• Directions for this task
Starting with the line that contains "The width and height of the screenshot is (1047, 755)." and stopping after the line that contains "Task: Open the chat bubble icon in header", copy the entries below exactly. Include nothing else.

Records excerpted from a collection
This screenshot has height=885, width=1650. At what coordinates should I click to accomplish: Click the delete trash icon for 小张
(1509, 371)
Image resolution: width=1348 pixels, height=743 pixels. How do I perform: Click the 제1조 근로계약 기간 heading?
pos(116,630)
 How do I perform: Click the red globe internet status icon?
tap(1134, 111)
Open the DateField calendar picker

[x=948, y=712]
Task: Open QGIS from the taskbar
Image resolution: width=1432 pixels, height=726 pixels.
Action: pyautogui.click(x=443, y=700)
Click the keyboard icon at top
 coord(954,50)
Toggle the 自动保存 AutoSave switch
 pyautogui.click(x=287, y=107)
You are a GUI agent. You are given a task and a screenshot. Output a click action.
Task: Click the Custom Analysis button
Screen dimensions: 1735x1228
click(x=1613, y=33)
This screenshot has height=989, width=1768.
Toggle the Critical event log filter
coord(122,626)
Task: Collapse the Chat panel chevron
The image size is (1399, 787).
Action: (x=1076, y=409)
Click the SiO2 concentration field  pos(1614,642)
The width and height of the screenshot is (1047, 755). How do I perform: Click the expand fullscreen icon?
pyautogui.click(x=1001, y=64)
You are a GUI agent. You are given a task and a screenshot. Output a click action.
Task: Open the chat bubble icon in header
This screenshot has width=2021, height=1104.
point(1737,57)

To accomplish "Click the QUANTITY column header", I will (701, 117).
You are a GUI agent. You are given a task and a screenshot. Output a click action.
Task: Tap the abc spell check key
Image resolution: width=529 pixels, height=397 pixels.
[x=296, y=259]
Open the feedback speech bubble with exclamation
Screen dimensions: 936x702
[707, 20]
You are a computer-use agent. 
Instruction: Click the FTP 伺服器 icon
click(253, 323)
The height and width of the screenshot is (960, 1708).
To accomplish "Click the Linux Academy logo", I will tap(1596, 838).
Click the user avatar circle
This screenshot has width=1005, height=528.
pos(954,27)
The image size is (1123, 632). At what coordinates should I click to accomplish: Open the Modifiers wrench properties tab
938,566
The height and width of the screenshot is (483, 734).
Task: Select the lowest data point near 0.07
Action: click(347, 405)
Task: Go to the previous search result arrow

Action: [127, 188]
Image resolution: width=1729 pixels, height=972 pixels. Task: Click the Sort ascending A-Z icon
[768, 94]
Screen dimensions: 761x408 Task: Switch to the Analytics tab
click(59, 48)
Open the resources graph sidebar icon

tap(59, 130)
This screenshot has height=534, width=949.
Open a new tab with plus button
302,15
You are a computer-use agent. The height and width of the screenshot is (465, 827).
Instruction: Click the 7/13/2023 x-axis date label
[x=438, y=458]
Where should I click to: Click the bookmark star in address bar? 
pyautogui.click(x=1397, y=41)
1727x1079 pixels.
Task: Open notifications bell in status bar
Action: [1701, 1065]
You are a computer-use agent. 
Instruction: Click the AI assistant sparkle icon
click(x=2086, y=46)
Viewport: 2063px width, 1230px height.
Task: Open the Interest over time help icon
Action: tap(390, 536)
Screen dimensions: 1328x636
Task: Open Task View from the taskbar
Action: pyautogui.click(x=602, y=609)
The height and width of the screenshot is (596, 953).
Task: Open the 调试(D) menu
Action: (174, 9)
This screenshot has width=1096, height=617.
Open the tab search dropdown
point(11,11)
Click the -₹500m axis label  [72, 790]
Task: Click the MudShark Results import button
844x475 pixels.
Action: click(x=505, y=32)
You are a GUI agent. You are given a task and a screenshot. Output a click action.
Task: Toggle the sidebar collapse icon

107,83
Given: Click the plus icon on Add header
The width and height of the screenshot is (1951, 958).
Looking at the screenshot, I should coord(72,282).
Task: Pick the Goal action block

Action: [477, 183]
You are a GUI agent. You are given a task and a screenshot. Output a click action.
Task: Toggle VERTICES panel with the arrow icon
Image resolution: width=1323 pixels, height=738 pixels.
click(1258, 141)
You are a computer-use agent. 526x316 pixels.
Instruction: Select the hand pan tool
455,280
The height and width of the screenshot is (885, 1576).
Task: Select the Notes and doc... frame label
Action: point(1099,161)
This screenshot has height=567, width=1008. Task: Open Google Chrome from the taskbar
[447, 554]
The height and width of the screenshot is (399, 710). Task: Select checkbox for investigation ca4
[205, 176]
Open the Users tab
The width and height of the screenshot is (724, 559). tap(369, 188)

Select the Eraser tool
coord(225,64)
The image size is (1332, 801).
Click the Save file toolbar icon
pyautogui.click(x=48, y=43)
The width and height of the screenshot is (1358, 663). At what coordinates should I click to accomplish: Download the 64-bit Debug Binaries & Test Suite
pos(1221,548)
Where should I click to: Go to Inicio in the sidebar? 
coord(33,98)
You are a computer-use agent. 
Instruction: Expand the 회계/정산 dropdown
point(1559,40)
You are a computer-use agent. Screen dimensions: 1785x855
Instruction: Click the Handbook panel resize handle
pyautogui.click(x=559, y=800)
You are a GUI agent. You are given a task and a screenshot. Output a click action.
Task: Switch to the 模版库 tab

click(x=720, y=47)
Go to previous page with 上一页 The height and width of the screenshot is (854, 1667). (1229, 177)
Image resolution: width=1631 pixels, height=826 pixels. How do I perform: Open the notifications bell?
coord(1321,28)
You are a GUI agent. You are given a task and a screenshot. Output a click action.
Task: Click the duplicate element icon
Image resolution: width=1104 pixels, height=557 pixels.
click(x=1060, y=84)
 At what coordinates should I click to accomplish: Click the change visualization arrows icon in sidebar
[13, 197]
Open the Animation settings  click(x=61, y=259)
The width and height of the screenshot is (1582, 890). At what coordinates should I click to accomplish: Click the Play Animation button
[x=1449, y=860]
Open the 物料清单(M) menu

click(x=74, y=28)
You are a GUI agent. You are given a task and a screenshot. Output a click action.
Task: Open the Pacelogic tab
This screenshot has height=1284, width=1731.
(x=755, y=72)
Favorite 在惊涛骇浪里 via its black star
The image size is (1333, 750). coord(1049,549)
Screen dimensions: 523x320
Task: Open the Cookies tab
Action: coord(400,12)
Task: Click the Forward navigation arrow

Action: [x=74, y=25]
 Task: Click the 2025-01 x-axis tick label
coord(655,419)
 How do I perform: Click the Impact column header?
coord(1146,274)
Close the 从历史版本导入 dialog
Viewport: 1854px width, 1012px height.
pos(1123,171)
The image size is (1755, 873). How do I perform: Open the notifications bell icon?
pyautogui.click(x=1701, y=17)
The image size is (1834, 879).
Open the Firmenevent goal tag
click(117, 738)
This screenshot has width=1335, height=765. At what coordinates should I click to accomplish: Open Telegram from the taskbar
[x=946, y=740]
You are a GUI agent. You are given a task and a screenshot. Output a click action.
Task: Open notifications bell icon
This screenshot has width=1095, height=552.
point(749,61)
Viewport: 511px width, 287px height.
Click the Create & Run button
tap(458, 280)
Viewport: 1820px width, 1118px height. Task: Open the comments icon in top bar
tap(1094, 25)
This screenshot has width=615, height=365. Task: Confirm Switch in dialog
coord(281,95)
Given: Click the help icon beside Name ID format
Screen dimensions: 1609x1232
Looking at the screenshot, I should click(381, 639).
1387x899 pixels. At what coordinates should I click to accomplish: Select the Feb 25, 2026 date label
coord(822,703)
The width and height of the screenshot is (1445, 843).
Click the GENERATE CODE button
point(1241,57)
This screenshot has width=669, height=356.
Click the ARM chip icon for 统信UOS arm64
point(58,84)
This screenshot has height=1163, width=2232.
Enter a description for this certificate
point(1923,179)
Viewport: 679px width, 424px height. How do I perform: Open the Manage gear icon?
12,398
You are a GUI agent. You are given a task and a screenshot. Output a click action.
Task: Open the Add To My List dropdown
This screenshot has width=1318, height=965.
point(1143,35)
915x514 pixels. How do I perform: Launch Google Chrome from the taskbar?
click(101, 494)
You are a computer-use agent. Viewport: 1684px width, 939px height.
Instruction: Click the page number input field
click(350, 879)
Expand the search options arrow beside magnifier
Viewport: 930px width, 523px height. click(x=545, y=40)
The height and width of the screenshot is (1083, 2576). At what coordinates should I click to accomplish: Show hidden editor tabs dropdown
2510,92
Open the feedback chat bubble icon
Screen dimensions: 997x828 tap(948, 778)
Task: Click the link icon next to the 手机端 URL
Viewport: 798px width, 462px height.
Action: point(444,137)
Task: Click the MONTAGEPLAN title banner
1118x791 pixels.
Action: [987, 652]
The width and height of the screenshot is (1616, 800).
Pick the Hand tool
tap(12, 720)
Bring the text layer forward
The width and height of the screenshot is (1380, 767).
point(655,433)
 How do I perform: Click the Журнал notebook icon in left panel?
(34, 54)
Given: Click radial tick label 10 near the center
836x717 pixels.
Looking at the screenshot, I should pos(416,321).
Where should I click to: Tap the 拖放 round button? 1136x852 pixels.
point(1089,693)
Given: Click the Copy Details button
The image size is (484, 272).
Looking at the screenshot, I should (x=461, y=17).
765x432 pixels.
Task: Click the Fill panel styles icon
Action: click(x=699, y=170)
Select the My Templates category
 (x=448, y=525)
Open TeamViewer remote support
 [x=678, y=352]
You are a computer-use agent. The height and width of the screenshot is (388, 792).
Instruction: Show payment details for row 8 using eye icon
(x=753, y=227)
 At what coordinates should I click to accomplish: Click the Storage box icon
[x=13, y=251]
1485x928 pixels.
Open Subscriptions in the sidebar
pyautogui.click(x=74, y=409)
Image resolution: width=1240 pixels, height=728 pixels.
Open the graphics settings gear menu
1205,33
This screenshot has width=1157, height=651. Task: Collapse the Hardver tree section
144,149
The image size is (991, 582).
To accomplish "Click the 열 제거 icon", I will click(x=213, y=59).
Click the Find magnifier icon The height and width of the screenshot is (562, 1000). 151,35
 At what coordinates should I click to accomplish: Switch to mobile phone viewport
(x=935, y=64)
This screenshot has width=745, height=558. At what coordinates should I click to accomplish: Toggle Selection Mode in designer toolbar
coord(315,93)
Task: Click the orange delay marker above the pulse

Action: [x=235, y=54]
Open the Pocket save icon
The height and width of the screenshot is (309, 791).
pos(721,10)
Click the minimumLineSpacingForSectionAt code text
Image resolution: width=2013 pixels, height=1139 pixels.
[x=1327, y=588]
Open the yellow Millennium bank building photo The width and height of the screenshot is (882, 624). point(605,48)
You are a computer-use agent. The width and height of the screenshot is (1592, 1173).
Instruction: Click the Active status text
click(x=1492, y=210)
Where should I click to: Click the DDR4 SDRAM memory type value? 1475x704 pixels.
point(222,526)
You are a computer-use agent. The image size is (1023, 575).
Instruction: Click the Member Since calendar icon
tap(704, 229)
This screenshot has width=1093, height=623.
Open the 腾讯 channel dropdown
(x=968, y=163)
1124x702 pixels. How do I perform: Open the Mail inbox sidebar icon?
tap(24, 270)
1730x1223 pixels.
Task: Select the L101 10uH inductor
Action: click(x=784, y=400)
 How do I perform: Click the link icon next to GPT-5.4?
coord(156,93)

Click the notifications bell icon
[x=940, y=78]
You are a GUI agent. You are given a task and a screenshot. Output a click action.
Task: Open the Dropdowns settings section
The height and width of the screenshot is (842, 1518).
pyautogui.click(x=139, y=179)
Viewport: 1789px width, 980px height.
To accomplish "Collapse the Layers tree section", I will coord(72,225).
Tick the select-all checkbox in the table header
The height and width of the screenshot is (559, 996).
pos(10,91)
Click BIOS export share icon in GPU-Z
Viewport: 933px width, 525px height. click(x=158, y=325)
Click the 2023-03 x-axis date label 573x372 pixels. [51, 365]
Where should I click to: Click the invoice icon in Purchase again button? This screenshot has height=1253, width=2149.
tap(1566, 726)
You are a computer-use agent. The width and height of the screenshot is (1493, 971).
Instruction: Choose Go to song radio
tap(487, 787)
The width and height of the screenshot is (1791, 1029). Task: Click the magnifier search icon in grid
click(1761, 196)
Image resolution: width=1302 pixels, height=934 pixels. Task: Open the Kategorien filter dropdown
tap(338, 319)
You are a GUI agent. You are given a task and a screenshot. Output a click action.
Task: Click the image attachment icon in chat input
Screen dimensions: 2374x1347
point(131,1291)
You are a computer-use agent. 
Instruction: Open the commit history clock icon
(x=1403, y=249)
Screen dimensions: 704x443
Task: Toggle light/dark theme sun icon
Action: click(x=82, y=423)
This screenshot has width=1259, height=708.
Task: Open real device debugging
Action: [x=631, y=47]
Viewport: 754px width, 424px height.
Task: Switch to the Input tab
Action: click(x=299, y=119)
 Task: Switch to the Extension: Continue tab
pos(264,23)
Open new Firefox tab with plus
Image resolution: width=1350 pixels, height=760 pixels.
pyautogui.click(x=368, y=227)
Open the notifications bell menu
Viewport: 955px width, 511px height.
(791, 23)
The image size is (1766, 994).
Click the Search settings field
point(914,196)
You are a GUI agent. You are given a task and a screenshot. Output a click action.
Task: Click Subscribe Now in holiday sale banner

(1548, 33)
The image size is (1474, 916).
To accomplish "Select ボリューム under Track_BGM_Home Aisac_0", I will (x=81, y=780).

• Task response
The width and height of the screenshot is (1047, 755). How do I perform: Click the expand fullscreen icon?
pyautogui.click(x=1001, y=64)
You are a GUI agent. You are given a task and a screenshot. Output a click action.
Task: Open the chat bubble icon in header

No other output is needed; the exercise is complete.